Reading passage:
########################################

The organization of national associations in neuropsychopharmacology began shortly after the 1st CINP Congress. A meeting at Jesenik Spa in 1959 gave rise to the Czechoslovak Psychopharmacological Society, and a meeting in Washington, in 1960 gave rise to the American College of Neuropsychopharmacology. The first national organization in Latin America, the Argentine Society of Psychopharmacology, was founded in 1963. In the years that followed several other national organizations in psychopharmacology emerged in Latin America.  Today there are national colleges of neuropsychopharmacology in Argentina, Brazil, Chile, Colombia, Cuba, Mexico, Peru and Venezuela. These colleges play an important role in education about the use of psychotropic drugs and in the dissemination of knowledge in the field. Some of these colleges have broad ranging activities. In addition to the provision of “continuing education in psychopharmacology for psychiatrists, neurologists, neurosurgeons and general practitioners,” activities of the Colegio Peruana Neuropsychopharmacologia for example include programs for the “facilitation of an early start of pharmacotherapy in schizophrenia and depression,” and for the “fostering of research in the neurosciences” (Galli 2004). Yet the activities of these colleges are restricted to their own country and have remained by and large isolated from each other. 

The founding of the Colegio Latinoamericano de Neuropsicofarmacologia  (CLANP) took place on October 20, 1994, in Bahia, Brazil, with Helena Cajil, as founding president, and Jorge Costa e Silva, as honorary president. The College provides an administrative structure for the coordination of the activities of the national organizations in Latin America. The publishing of Libro de Neuropsychopharmacologia del CLAMP provides   the organization with a common platform for the teaching of neuropsychopharmacology across the different countries in Latin America. It also provides a common reference for the use of psychotropic drugs in clinical practice with the highest contemporary standards.

More than forty years passed since the publication in 1965 of the first comprehensive text in Latin America, in which Edmundo Fisher, Gustavo Poch and Ronaldo Ucha Udabe from Argenina reviewed the first ten years in the development and clinical use of psychotropic drugs.    Libro de Neuropsicofarmacologia del CLANP is a synthesis of over 50 years of clinical experience with psychotropic drugs, and of the rapidly accumulating knowledge in the neurobiology and pharmacological treatment of mental illness. By reflecting the state of art in neuropsychopharmacology it will help clinicians and educators in their work, and it should also stimulate basic and clinical research to develop clinically more selective and thereby more effective psychotropic medications.

 

References

Ban TA, Ray O. The first CINP Congress. In: Ban TA, Ray O. eds. A History of the CINP. Nashville; JM Productions: 1996, pp. 379-81.

########################################

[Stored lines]
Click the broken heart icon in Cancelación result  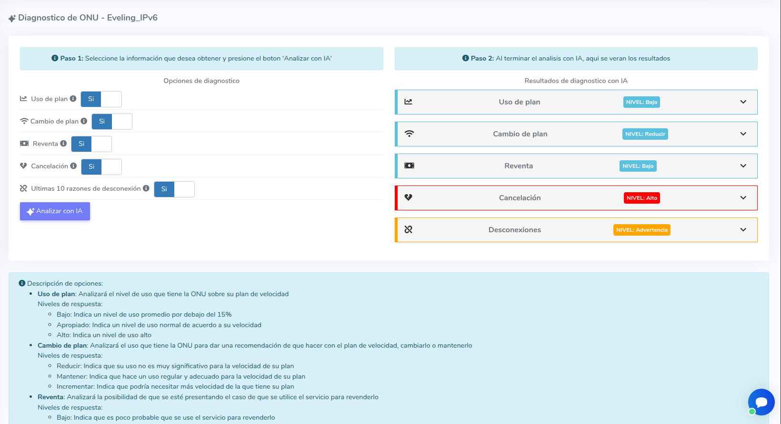click(x=408, y=197)
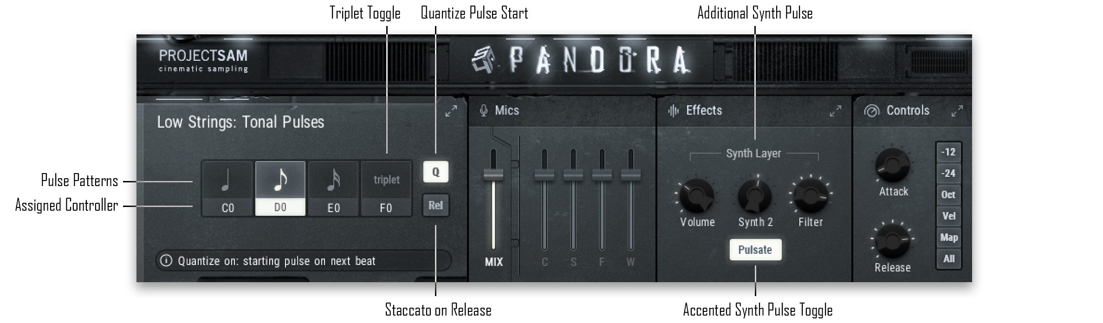Toggle the Rel staccato on release
Viewport: 1103px width, 323px height.
pos(436,205)
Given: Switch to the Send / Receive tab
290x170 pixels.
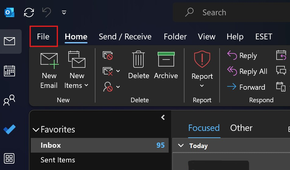Looking at the screenshot, I should point(125,37).
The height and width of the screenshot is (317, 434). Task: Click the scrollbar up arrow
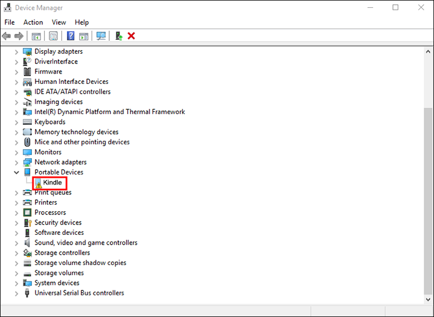pos(428,51)
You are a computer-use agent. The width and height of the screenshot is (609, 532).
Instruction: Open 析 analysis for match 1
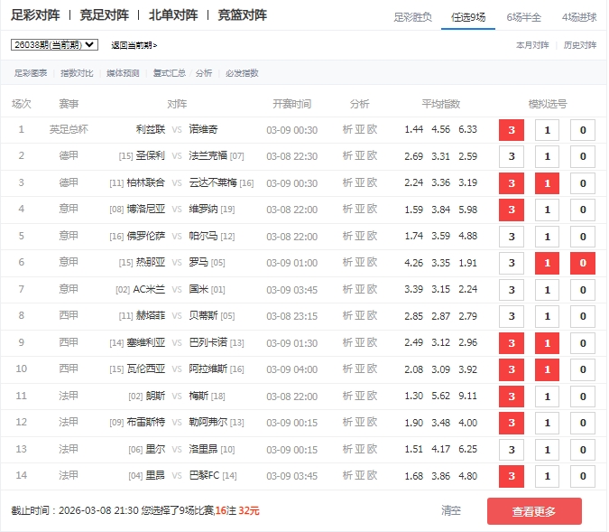click(x=349, y=129)
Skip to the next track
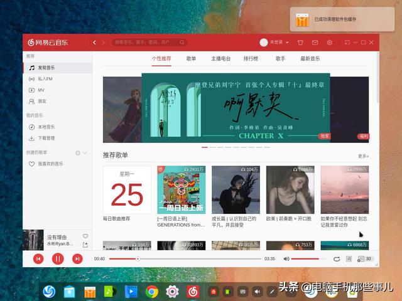 77,258
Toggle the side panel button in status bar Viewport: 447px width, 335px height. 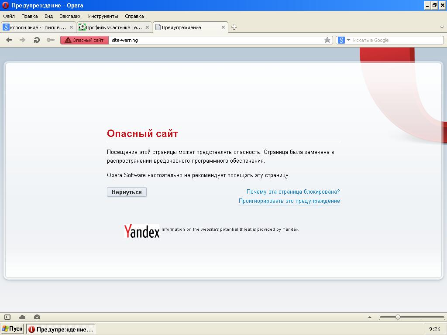click(7, 317)
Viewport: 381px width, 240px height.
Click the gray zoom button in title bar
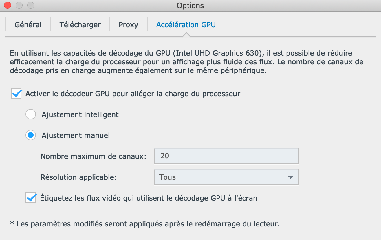pyautogui.click(x=31, y=5)
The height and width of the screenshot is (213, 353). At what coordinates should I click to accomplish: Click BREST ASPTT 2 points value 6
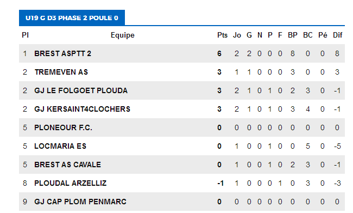219,53
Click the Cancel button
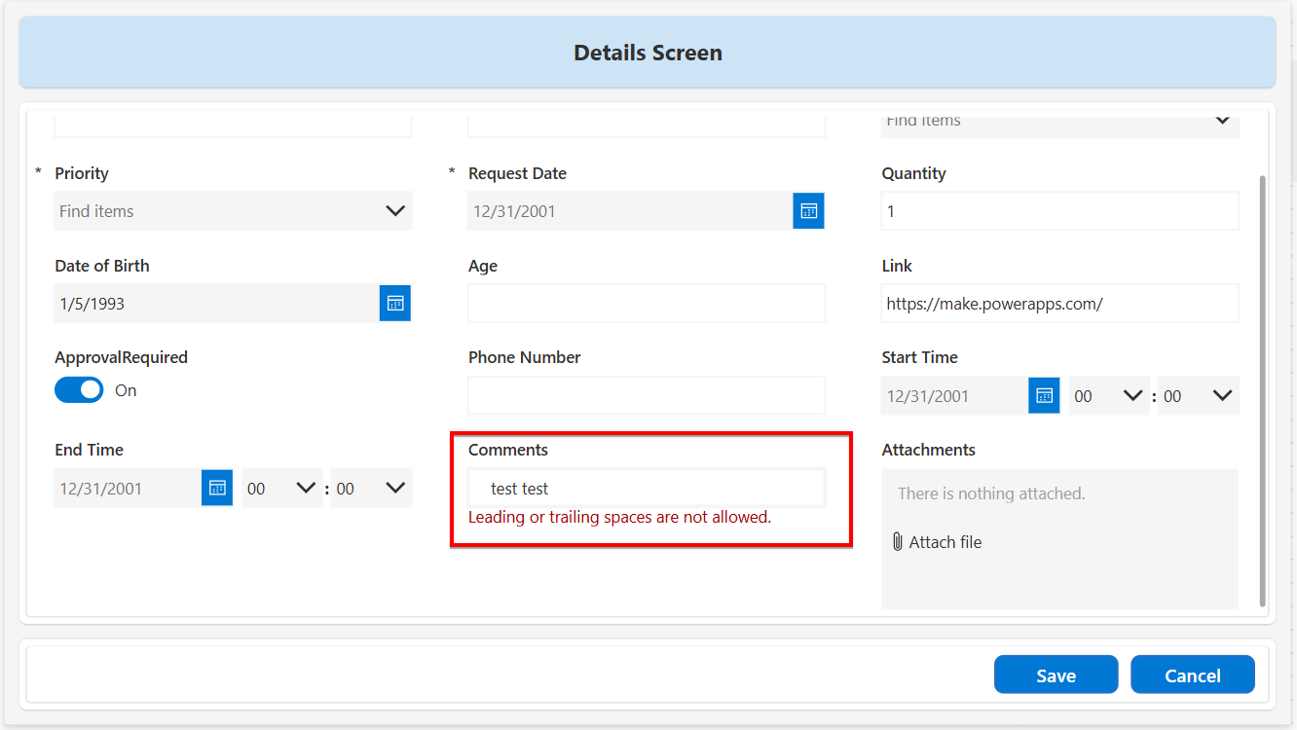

########################################

Task to carry out:
Reproduce verbatim the part of the passage on neuropsychopharmacology in Latin America that opens with the words containing "The founding of" and closes with "highest contemporary standards.".

Output below:
The founding of the Colegio Latinoamericano de Neuropsicofarmacologia  (CLANP) took place on October 20, 1994, in Bahia, Brazil, with Helena Cajil, as founding president, and Jorge Costa e Silva, as honorary president. The College provides an administrative structure for the coordination of the activities of the national organizations in Latin America. The publishing of Libro de Neuropsychopharmacologia del CLAMP provides   the organization with a common platform for the teaching of neuropsychopharmacology across the different countries in Latin America. It also provides a common reference for the use of psychotropic drugs in clinical practice with the highest contemporary standards.